This happens only in sick markets which don't prevent it, unless we are
talking about natural monopolies, then term "winner" has no meaning there.

------
nkurz
I thought the interview started a bit slow, but I liked the parts regarding
"fake news":

 _Döpfner: Right. But was does that mean for fake news?_

 _Berners-Lee: What’s the fake news? How do they define fake news in this
case?_

 _Döpfner: Well, that’s already where the problem starts. That means that, in
the end, Facebook or another social media platform can define what fake news
is, and I think it should always be the prosecutor and not a private company.
Facebook should be a neutral platform. People exchange all kinds of things,
good and bad, truth and lies. However, only if something is illegal, the
prosecutor should intervene. If Facebook with its almost two billion users –
ushered by well-intentioned politicians – morphs into a universal media
monopoly making editorial decisions and even judging on who gets to read what,
then we have a problem. And it is exacerbated if that happens in a closed
system._

...

 _Döpfner: Again: How about the whole fake news phenomenon? How should society
deal with that? Should publishers help Facebook to correct their fake news
stories, or is it basically more about media education, that people should
learn that not everything that is distributed on a social media platform is
necessarily true?_

 _Berners-Lee: I think we have to be very scientific and look at how these
systems interact. The Macedonian websites we talked about earlier generated ad
revenue by making up things about the US election, and affected that election
even though their motivation was not at all political, only commercial. The ad
network trained them that lies can generate more revenue than truth. As a
system engineer, I look at that and say, "Well, now, something’s broken here."
So one of the possibilities is for Google at that point to tweak the way they
reimburse people not just on the clicks, but on some other function._

 _Döpfner: So you could say the fact that Facebook is incentivizing people to
distribute bad content, fake news, has to be changed in the very interest of
the social media platform._

 _Berners-Lee: The guys in Veles, Macedonia, they were independent , they were
not on Facebook. They were only on websites. They pointed at them with
Twitter. So it wasn’t a Facebook phenomenon._

 _There’s a separate Facebook phenomenon which I’m told was an important
factor in the election. That is targeted advertising. Targeted advertising on
social networks is very effective. There’s a blog. He claimed that what they
did was divided the entire American voting population into 32 different
subtypes, like Myers-Briggs, different sorts of people, different
demographics, and so they could then send targeted information._

 _So to one group with children, you’d say, "Our candidate is going to fight
for education." Then there’s a group without children, and they can say, "Our
candidate is going to save money by cutting down education"“ Because it’s
targeted advertising, it’s not public so nobody can check._

 _So one simple rule could be that you could say, actually, targeted
advertising by political bodies is not democratic. Therefore, from now on, if
you want to advertise as a political person, you have to say same thing to
everybody because, that’s what democracy is._

There are several types of "fake news" which are often --- and sometimes
intentionally --- conflated. As the interview does, I think it's necessary to
distinguish "click bait" (which has a primarily monetary incentive) from
"political propaganda" (which has a primarily social agenda).

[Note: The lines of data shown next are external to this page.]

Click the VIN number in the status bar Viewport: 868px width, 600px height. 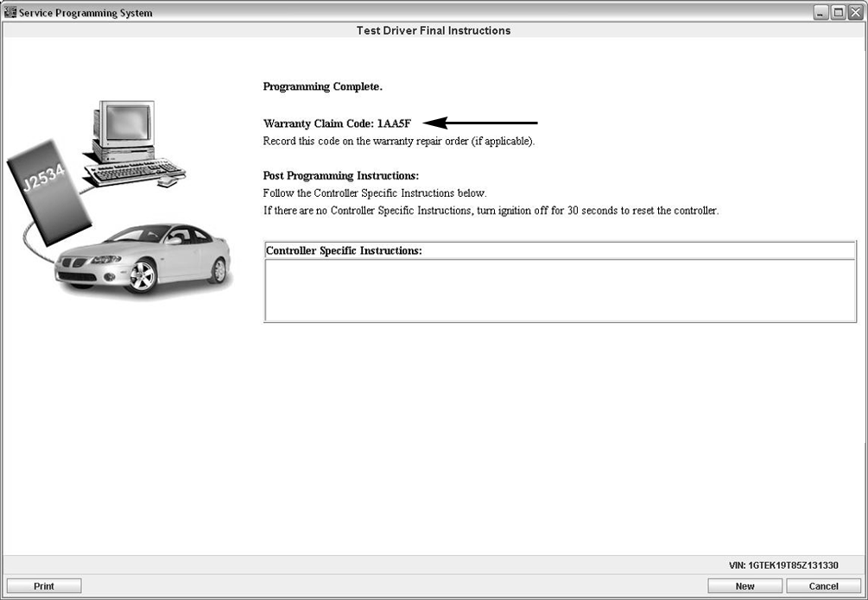click(782, 565)
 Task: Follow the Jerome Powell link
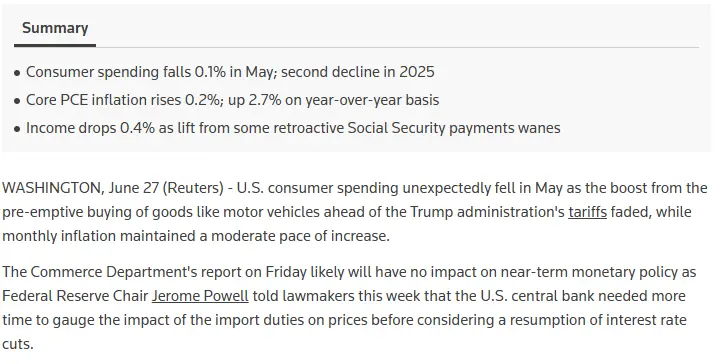click(200, 296)
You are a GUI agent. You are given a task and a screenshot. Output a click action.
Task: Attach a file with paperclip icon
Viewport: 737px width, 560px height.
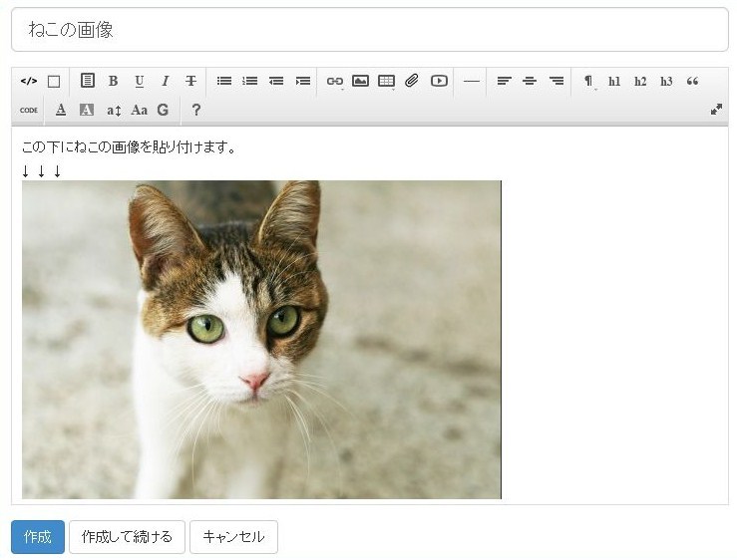412,82
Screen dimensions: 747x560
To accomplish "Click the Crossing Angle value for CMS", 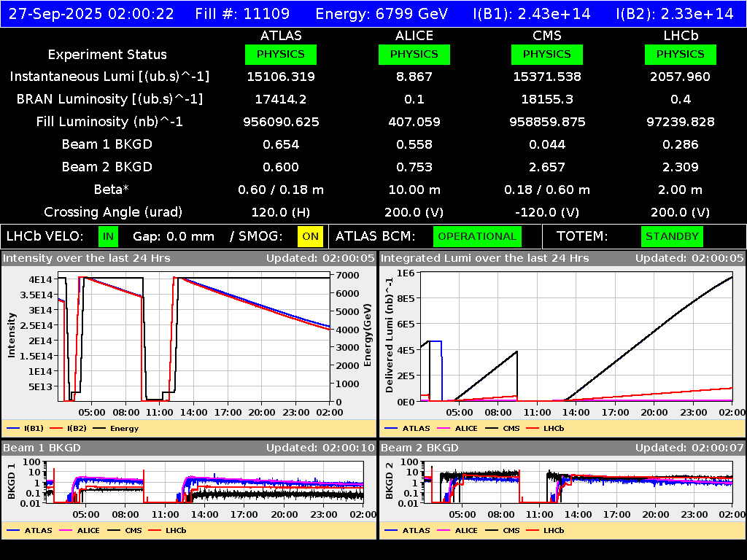I will pos(547,211).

But not all "click bait" and "political propaganda" is false, and not all that
are false are false in the same way. It seems also worth distinguishing "lies
by omission" (biased reporting) from "lies of whole cloth" (truly "fake"
news). I'm doubtful that there is any algorithmic way of distinguishing these,
or any legal definition that is not ripe for abuse.

I'm also dubious about the claim that "something is broken here, at least from
a business perspective. Google and Facebook are making tons of money with the
current system. It seems likely that any change would reduce their profits.
Other than "don't be evil" (for Google at least), what's their incentive to
change? As a society, what can we change so that such an incentive exists, and
is stronger than the currently dominant ones?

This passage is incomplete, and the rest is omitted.